**The data:**

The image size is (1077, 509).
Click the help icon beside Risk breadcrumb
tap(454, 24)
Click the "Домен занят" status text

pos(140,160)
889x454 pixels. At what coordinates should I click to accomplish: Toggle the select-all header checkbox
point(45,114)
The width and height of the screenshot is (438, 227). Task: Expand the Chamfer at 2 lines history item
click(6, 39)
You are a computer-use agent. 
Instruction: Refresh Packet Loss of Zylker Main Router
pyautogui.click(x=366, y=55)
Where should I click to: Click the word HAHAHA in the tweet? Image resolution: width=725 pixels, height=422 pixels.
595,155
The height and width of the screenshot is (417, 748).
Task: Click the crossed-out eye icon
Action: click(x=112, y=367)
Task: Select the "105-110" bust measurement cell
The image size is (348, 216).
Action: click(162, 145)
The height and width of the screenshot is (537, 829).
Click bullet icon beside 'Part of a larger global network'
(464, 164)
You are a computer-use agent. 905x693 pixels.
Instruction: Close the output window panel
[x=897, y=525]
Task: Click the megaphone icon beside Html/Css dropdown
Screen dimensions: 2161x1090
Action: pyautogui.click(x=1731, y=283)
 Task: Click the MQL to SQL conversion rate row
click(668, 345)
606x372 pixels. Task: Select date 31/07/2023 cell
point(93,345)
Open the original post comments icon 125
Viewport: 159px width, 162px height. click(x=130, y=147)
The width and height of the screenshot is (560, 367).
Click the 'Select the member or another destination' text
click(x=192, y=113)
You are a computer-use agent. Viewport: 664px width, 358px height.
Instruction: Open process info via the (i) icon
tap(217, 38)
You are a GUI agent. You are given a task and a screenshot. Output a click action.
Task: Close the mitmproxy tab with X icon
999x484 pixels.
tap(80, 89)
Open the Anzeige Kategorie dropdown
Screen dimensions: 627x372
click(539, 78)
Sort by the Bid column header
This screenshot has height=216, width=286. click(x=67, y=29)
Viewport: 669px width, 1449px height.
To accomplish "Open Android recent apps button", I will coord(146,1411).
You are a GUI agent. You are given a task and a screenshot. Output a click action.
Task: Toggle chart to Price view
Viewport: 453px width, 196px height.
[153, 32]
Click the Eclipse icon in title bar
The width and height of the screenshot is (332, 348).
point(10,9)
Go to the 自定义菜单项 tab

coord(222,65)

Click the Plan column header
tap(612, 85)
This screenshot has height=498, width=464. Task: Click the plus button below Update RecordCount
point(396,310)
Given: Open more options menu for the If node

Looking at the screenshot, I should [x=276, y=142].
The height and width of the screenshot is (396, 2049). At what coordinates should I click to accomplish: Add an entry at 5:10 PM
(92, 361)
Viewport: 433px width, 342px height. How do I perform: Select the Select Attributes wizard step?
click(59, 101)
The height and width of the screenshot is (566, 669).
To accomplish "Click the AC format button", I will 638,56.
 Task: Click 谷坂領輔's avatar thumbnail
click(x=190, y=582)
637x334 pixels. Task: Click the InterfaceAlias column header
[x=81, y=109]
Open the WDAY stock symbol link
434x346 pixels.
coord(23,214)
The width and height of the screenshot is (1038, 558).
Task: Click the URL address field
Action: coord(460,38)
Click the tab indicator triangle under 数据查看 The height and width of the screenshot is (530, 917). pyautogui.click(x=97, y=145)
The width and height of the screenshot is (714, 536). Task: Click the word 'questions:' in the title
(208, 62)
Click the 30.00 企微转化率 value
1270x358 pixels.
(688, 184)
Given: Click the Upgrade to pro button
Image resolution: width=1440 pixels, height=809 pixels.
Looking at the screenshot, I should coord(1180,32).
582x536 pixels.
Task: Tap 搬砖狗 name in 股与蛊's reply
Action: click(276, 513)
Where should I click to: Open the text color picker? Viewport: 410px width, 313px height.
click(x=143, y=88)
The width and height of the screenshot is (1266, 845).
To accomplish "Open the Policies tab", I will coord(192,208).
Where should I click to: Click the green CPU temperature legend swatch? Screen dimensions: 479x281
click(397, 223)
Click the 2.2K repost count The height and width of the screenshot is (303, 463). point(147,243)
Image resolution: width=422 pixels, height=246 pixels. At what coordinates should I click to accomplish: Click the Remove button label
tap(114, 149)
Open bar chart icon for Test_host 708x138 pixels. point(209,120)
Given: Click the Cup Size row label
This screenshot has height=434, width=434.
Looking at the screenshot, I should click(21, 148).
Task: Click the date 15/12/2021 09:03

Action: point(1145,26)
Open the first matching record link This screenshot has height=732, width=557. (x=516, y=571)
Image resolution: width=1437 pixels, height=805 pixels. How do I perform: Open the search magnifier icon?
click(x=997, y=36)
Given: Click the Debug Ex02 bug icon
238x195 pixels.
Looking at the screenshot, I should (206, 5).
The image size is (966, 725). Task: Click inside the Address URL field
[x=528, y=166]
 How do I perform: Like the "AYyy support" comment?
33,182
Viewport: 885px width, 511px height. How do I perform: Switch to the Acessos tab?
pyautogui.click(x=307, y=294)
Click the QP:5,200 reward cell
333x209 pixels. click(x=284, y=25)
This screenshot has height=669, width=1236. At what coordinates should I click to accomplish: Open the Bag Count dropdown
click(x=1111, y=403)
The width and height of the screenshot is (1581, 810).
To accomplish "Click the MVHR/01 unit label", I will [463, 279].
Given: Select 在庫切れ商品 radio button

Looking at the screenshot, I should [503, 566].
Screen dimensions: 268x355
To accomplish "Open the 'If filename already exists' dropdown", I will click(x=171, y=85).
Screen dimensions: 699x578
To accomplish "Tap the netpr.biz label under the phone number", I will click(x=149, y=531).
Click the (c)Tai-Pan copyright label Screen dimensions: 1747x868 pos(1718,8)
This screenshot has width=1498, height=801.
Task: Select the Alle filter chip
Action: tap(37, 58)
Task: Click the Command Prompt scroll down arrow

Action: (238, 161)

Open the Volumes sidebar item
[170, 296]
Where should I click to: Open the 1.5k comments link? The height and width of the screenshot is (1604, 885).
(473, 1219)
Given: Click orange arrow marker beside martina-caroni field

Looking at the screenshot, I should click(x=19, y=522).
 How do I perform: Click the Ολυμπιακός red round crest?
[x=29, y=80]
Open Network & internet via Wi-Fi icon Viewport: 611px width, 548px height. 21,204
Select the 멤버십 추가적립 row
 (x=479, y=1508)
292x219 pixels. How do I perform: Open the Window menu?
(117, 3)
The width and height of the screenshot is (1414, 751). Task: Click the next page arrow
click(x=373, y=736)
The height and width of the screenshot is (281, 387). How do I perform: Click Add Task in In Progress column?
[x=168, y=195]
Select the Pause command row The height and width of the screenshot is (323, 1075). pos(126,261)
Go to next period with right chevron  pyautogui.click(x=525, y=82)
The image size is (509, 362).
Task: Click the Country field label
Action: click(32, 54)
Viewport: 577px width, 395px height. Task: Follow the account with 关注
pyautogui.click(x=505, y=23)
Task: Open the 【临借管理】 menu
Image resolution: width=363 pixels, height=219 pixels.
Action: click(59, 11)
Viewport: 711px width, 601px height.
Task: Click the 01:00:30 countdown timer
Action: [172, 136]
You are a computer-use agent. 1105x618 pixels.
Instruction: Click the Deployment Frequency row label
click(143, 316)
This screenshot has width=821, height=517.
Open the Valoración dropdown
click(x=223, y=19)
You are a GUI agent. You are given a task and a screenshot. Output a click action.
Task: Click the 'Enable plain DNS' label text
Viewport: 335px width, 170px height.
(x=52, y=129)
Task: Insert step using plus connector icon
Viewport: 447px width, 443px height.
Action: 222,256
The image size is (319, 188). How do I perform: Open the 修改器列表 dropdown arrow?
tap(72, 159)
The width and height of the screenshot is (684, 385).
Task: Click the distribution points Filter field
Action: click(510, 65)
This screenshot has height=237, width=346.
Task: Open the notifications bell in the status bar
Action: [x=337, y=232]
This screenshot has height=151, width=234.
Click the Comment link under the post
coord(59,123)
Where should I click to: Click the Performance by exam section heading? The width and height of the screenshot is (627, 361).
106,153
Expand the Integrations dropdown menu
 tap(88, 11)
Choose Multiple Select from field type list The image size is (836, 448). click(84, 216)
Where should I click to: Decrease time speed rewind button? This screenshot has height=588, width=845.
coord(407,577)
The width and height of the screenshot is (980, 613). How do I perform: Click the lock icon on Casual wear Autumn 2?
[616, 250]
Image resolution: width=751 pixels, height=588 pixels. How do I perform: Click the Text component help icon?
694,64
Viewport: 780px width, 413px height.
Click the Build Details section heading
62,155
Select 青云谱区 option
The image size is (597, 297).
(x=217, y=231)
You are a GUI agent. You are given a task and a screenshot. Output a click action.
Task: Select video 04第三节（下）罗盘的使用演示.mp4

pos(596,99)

**About this exercise:**
Please copy, exactly and with nothing else, the lines above beginning at the line that has "The width and height of the screenshot is (980, 613)." and ending with the line that has "Viewport: 780px width, 413px height.".

**Solved exercise:**
The width and height of the screenshot is (980, 613). How do I perform: Click the lock icon on Casual wear Autumn 2?
[616, 250]
Image resolution: width=751 pixels, height=588 pixels. How do I perform: Click the Text component help icon?
694,64
Viewport: 780px width, 413px height.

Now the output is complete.